Clifford Goldsmith (March 29, 1899 – July 11, 1971) was an American writer, best known for his play What a Life, from which The Aldrich Family radio and television series and the Henry Aldrich film series were derived. In 1943, Time magazine reported that Goldsmith earned "radio's fattest writing fee ($3,000 for one show a week)."

==Early years==
Goldsmith was born in East Aurora, New York, the son of Charles Goldsmith and Edith Henshaw Goldsmith. His father was the local high school's principal. Goldsmith's mother died in 1907; he and his half-sister were orphaned when their father died in 1909. They spent much time thereafter with an aunt in Centerville, New York, where he spent most of his childhood.

He attended Moses Brown School in Providence, Rhode Island, and the University of Pennsylvania. After one year at the latter, he went to the American Academy of Dramatic Arts. For eight years, Goldsmith taught high school students about health topics during the day and wrote plays during the evening.

==Career==
In the early 1920s, Goldsmith tried acting, with bit parts in stage productions, including Chautauquas, in New York. In 1922, he began working with publicity for the National Dairy Council, a job that he kept until 1938.

===Henry Aldrich===
In 1943, Time called Henry Aldrich "U.S. radio's favorite juvenile") Decades later, Encyclopedia.com described him as "The quintessential teenager of the 1940s."

Aldrich first was seen in 1938 as the main character of Goldsmith's Broadway play What A Life. The play opened at the Biltmore Theatre on April 13, 1938. It ran for 538 performances and was adapted into a film (also called What a Life) that was released in 1939.

A radio adaptation, The Aldrich Family, was broadcast from 1939 to 1953. Goldsmith was the show's sole writer for approximately seven years; thereafter, he supervised the work of other writers. A television adaptation, also titled The Aldrich Family, was broadcast from 1949 to 1953. Goldsmith was that program's sole writer for its first year, and after that he collaborated with other writers.

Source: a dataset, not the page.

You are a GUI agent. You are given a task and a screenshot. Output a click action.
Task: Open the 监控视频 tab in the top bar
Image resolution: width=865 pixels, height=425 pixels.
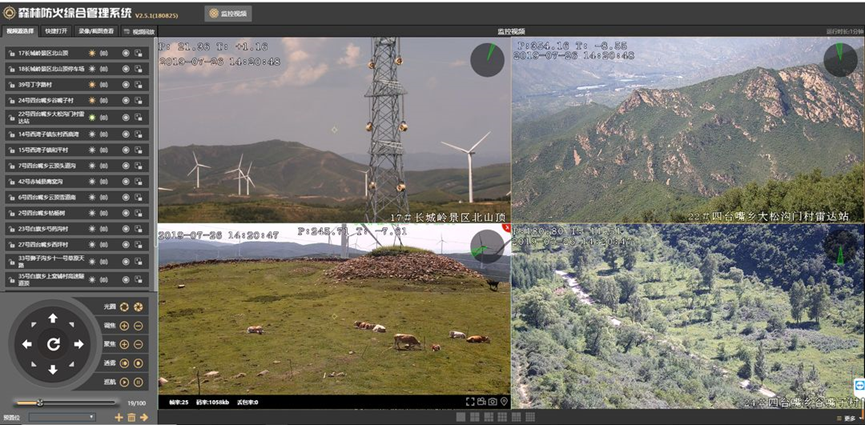click(x=229, y=14)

Goldsmith based his writings on what he observed in the lives of Peter and Thayer White, his wife's sons from a previous marriage.

===Other television===
Programs for which Goldsmith "consulted or collaborated in the writing" included The Flying Nun, Leave it to Beaver, The Donna Reed Show, Petticoat Junction, and Dennis the Menace.

==Personal life==
On July 2, 1921, Goldsmith married Margaret Towell in New York City. In 1933, he married Kathryn Allen. They had been married 38 years at the time of his death.